Question
Give a bijection from $\Bbb N\to\omega^{\omega}$
Where $\omega^{\omega}$ is the set of ordinals expressible in Cantor normal form as:
$$\sum_{i=k}^0\omega^i\cdot a_i:a_i\in\Bbb N_{\geq0}$$
Attempt 1
A close try is to let $a_i$ count the number of consecutive ones and twos in an integer's binary representation:
$27=11011_2\mapsto\omega^2\cdot2+\omega+2$
But since there are no zero-length sequences of ones or twos in binary representations, this is unable to represent any ordinal having a finitely long sequence of consecutive zero coefficients.
Attempt 2
One might think of just reducing each coefficient by $1$ like this:
$27=11011_2\mapsto\omega^2+1$
This now represents zero coefficients, but it fails to inject because it gives the same ordinal $0$ for all the following numbers:
$S_n=1,2,5,10,21,42,85,\ldots$.
Attempt 3
Ideally I'd like to fix this approach rather than take a new approach altogether. I'm not sure how to proceed but I have a rough hunch we might be able to add or multiply a number (which may not truly be an ordinal) of the following form or similar:
$$\beta=\sum_{i=0}^\infty\omega^{2i+k}\cdot$$
but I'm all out of ideas really, beyond that.
(It will simplify things to replace the ordinal $\omega^\omega$ with the set $S$ of sequences of natural numbers which are cofinitely-often zero; talking about ordinals just makes things feel more mysterious than they actually are, in my experience. The point is that there is a bijection between $\omega^\omega$ and $S$ given by sending each $\alpha\in\omega^\omega$ to its sequence of coefficients in Cantor normal form, putting a "$0$" in the $i$th position when there is no $\omega^i$-term. So e.g. $$\omega^3\cdot2+\omega+3=\omega^3\cdot 2+\omega^2\cdot 0+\omega\cdot 1+\omega^0\cdot3$$ gives the sequence $\langle 3,1,0,2,0,0,0,0,...\rangle$.)

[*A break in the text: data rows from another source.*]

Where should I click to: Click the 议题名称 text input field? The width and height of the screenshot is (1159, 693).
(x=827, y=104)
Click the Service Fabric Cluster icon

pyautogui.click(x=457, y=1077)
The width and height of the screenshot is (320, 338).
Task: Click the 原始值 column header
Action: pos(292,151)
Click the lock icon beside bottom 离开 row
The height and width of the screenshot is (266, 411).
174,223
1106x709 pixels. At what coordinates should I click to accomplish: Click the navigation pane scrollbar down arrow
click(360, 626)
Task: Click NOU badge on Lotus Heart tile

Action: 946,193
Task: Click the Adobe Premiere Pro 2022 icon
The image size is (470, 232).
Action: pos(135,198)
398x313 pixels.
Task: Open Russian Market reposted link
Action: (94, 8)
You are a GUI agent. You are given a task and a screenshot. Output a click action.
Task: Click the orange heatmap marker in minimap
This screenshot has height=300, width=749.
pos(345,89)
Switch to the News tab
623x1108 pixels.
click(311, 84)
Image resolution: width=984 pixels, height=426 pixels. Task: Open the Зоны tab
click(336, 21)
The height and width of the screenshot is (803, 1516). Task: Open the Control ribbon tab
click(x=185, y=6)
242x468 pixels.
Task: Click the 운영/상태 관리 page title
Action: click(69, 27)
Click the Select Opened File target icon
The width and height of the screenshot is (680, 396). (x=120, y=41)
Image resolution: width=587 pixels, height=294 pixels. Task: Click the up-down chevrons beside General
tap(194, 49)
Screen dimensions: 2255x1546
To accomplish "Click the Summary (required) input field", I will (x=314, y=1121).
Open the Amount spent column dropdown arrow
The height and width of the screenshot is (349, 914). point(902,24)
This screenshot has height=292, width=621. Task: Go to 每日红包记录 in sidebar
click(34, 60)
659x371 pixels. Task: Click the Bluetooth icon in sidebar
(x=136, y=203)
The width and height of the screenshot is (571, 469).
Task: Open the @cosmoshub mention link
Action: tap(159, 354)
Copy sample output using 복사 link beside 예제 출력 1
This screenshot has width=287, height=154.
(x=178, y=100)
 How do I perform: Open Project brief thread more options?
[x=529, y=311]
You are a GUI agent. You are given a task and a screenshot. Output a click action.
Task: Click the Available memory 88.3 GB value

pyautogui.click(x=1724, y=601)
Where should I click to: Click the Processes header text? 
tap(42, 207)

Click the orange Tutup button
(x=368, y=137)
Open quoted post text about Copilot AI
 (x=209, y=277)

Since all but finitely many terms of an element of $S$ are zero, we can use prime factorization here: consider the map $$\mu: s\mapsto \prod p_i^{s(i)}$$ where $p_i$ denotes the $i$th prime and $s(i)$ denotes the $i$th term of $s$.
Since all but finitely many terms of each $s\in S$ are zero, $\mu$ is in fact a function from $S$ to $\mathbb{N}$, and subsequently by the fundamental theorem of arithmetic $\mu$ is a bijection.